[Lazarus] Delphi XE2 uses FPC, plus VCL just not portable

Florian Klaempfl florian at freepascal.org
Sun Aug 7 18:18:18 CEST 2011


Am 07.08.2011 17:46, schrieb Graeme Geldenhuys:
> On 7 August 2011 16:11, Florian Klaempfl wrote:
>>> Imagine Mozilla Firefox simply
>>> wanted to be a clone of IE.
>>
>> This would have no advantage
> 
> It would have had, just not for the better. If Firefox simply cloned
> IE, web designers would only have had to code for ONE broken browser
> (ignoring HTML standards while they are at it, but at least all
> websites would have worked on all platforms), and they [web designers]
> could have reused there broken-HTML syntax knowledge for all
> platforms.

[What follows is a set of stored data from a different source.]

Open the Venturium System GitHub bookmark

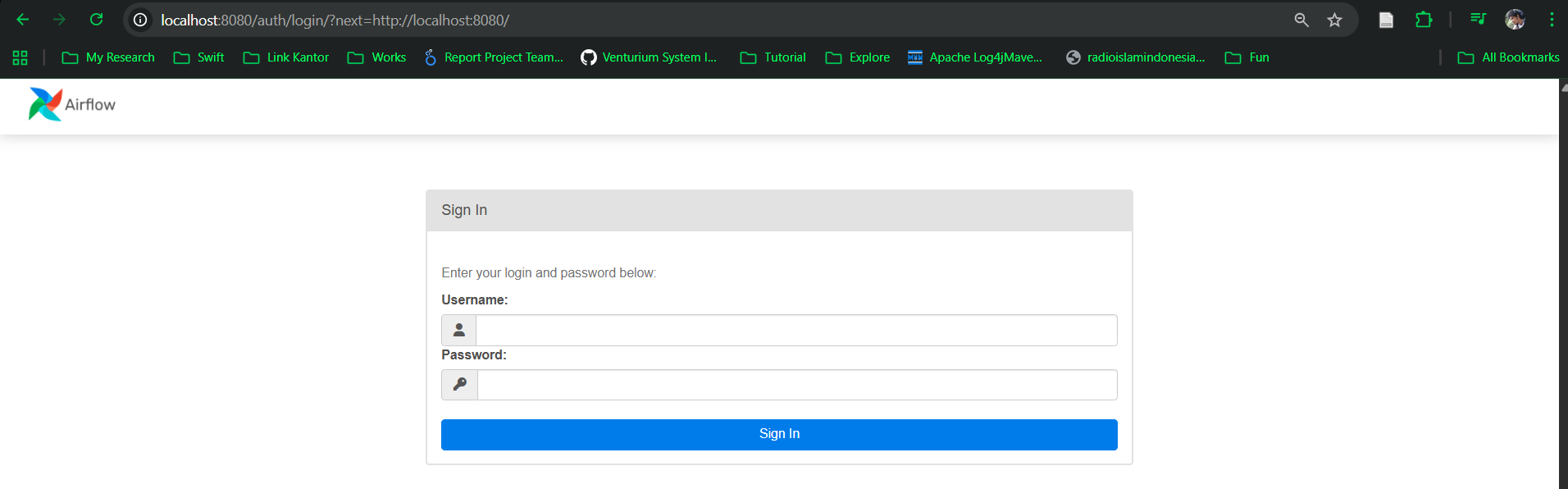[x=649, y=57]
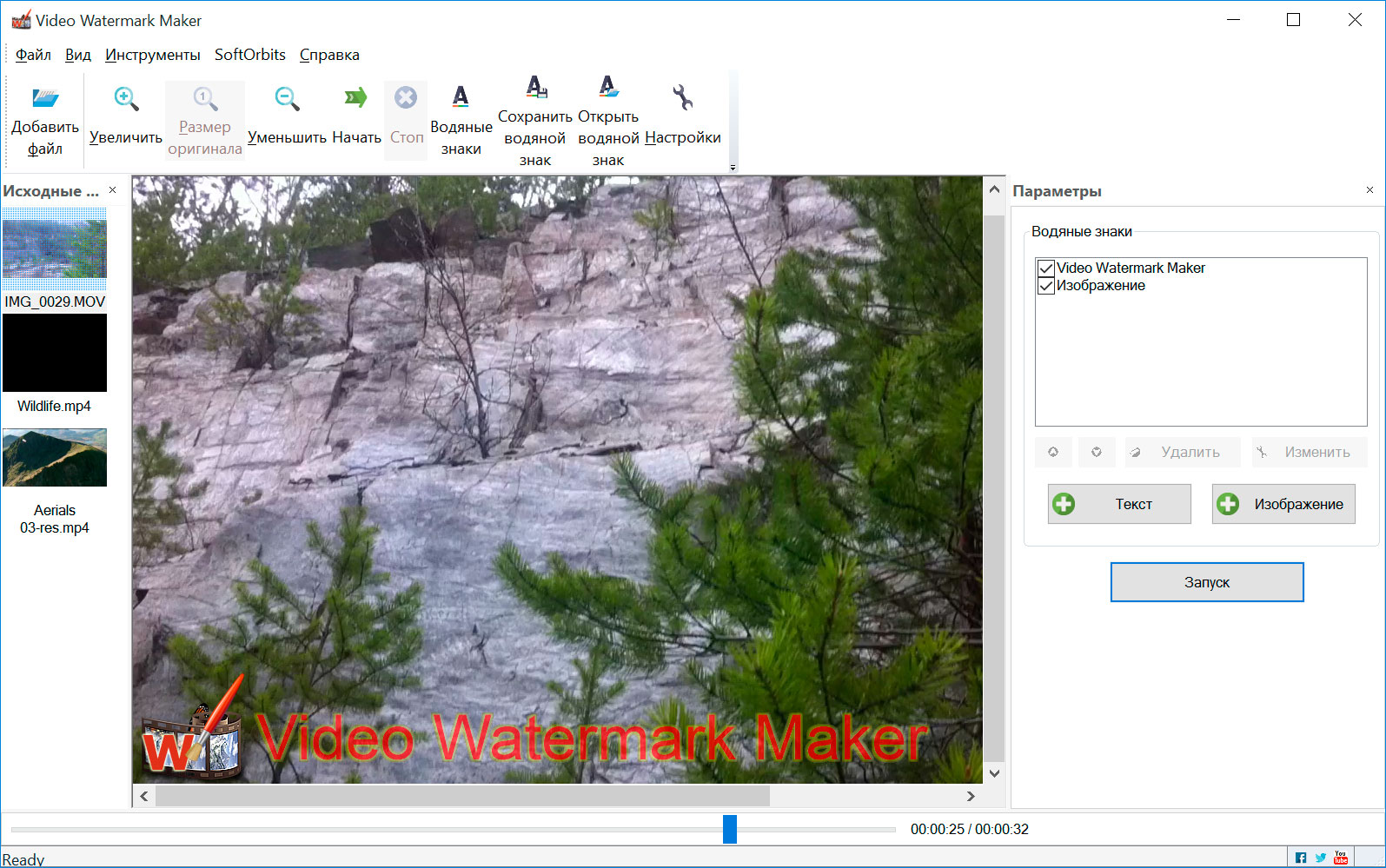Click the video timeline slider handle
1386x868 pixels.
tap(730, 829)
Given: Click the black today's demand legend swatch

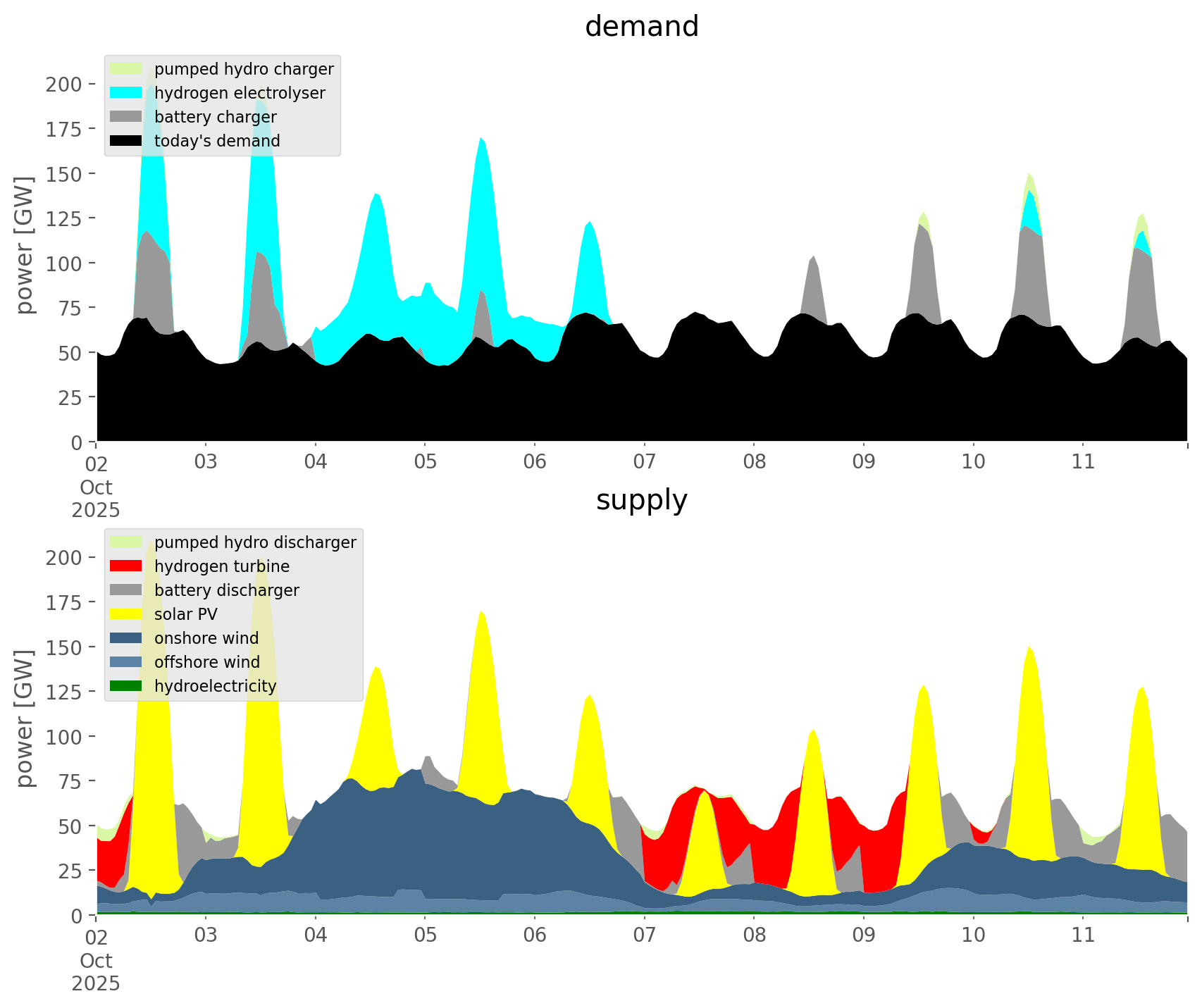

My point was simply that cloning has very little benefits
> at all, and is always two steps behind - never as good as the real
> deal.   

As said before, for me the indicator of the success of an OSS product is
the number of contributors, so this narrows it down.

> Think iPad vs XXXX Tablet. 1-2 years later, with hundreds of
> clones, and still iPad is better than the rest with no real
> competition in sight.
> 
> 
>> ...while being VCL compatible allows people to
>> reuse a lot of their knowledge when using the LCL.
> 
> Yes, Object Pascal knowledge and some VCL knowledge. And
> realistically, LCL has many differences between VCL and many
> differences between LCL on different platforms (again, look at Mantis
> if you don't believe me). Not to mention a different compiler too,
> different deployment rules etc etc. No matter how much you clone,
> there is still LOTS to learn when moving your products cross platform.
> To have truly cross-platform products you have to think cross-platform
> from the start. Trying to convert your Windows-ism's to Linux or Mac
> simply doesn't work! You will end up with a half-baked product that
> will not sell. Embarcadero realized this too.

You know that the CLX was not VCL compatible either, aimed a cross
platform compatibility (Qt) and required basically a complete rewrite?
Result is known ...

>From what I saw of FireMonkey so far (admitted little): I don't think
that it competes with classical gui toolkits but it seems to aim at new
gui concepts as mobiles or tablets require. So the situation is
different here and FireMonkey has good chances to be a success.